Structs and How They Become Resources
One of the most powerful concepts in Move is the idea of a resource -- a struct whose usage is tightly controlled by the type system to prevent duplication or accidental loss. Resources are the foundation of safe digital asset management on Aptos.
What is a Resource?
A resource is any struct that has the key ability but lacks the copy ability. Because a resource cannot be copied, it can only exist in one place at a time, which makes it ideal for representing assets like tokens, NFTs, or game items.
module my_addr::vault {
/// A vault that holds a balance. Because it has `key` but not `copy`,
/// it is a resource -- it cannot be duplicated.
struct Vault has key {
balance: u64,
}
}
Resources vs. Regular Structs
| Property | Regular Struct (copy + drop) | Resource (key, no copy) |
|---|---|---|
| Can be copied | Yes | No |
| Can be implicitly dropped | Yes (with drop) | No |
| Stored in global storage | Only with key | Yes |
| Ideal for | Temporary data, config | Assets, tokens, game items |
Creating Resources
Resources are created like any other struct, but they must be explicitly stored or returned -- they cannot simply go out of scope.
module my_addr::vault {
use std::signer;
struct Vault has key {
balance: u64,
}
/// Create a vault and store it under the caller's account
public entry fun create_vault(account: &signer, initial_balance: u64) {
let vault = Vault { balance: initial_balance };
move_to(account, vault);
}
}
Global Storage Operations
Move provides four built-in operations for working with resources in global storage:
move_to -- Store a resource
Stores a resource under a signer's address. Each account can hold at most one instance of a given resource type.

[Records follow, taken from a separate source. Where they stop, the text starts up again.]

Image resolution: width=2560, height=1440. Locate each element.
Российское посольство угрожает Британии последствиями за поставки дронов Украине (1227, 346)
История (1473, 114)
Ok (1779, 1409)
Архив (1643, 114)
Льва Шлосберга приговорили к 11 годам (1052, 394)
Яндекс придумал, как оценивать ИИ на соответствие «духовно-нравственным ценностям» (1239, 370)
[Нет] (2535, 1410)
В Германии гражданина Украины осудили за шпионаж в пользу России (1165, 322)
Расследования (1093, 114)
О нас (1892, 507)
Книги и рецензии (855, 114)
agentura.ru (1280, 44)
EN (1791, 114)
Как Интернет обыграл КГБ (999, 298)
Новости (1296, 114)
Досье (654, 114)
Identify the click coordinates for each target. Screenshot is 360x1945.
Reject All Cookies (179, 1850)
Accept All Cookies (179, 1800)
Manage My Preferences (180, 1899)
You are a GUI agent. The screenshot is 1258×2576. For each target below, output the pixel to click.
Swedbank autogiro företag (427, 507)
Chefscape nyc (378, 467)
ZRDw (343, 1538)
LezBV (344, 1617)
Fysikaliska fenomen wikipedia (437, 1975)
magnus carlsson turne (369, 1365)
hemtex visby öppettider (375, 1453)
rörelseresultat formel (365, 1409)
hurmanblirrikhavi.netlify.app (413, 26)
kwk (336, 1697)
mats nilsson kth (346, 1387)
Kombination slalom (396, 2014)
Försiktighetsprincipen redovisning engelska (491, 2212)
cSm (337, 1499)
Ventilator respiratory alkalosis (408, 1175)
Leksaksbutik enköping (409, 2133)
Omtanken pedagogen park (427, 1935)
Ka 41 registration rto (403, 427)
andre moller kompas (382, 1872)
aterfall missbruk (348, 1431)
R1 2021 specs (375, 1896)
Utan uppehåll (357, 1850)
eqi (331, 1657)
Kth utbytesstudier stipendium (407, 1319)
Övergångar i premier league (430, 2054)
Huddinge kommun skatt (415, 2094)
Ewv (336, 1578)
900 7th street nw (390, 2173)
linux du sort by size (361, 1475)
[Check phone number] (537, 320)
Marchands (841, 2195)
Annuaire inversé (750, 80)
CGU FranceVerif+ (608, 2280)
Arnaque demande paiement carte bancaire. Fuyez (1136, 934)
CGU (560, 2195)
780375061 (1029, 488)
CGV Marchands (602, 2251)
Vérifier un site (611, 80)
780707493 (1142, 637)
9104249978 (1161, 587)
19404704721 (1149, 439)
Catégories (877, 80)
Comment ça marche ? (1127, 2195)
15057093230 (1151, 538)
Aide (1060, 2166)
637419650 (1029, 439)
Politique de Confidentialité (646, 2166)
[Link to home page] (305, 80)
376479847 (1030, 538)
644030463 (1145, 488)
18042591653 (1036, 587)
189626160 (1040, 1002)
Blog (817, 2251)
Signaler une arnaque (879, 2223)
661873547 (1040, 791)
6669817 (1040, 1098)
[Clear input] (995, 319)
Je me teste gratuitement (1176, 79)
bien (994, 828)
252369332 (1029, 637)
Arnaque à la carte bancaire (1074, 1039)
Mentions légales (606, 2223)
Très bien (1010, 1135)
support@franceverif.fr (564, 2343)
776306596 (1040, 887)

move_to(account, Vault { balance: 100 });
move_from -- Remove a resource
Removes and returns a resource from global storage. This transfers ownership back to the caller.
let vault = move_from<Vault>(addr);
borrow_global -- Immutable reference
Borrows an immutable reference to a resource in global storage.
let vault_ref = borrow_global<Vault>(addr);
let balance = vault_ref.balance;
borrow_global_mut -- Mutable reference
Borrows a mutable reference to a resource in global storage.
let vault_mut = borrow_global_mut<Vault>(addr);
vault_mut.balance = vault_mut.balance + 100;
Note: The newer indexing syntax
Vault[addr]is equivalent toborrow_global<Vault>(addr)and&mut Vault[addr]is equivalent toborrow_global_mut<Vault>(addr).
exists -- Check existence
Checks whether a resource exists at a given address.
if (exists<Vault>(addr)) {
// The vault exists
};
The acquires Annotation
Any function that accesses global storage for a resource type must declare this with the acquires keyword:
#[view]
public fun get_balance(addr: address): u64 acquires Vault {
Vault[addr].balance
}
public entry fun deposit(account: &signer, amount: u64) acquires Vault {
let addr = signer::address_of(account);
let vault = &mut Vault[addr];
vault.balance = vault.balance + amount;
}
Destroying Resources
Because resources cannot be implicitly dropped, you must explicitly destroy them through destructuring:
public entry fun close_vault(account: &signer) acquires Vault {
let addr = signer::address_of(account);
let Vault { balance: _ } = move_from<Vault>(addr);
}
Why Resources Matter
Resources solve a fundamental problem in blockchain programming: preventing the duplication or loss of digital assets.
- No duplication: Because resources cannot be copied, a token cannot be "double-spent" at the language level.
- No accidental loss: Because resources without
dropcannot be silently discarded, assets cannot be accidentally lost. - Explicit lifecycle: Every resource must be explicitly created, stored, transferred, or destroyed.
This is what makes Move uniquely safe for financial applications compared to languages like Solidity, where asset safety relies on developer discipline rather than compiler enforcement.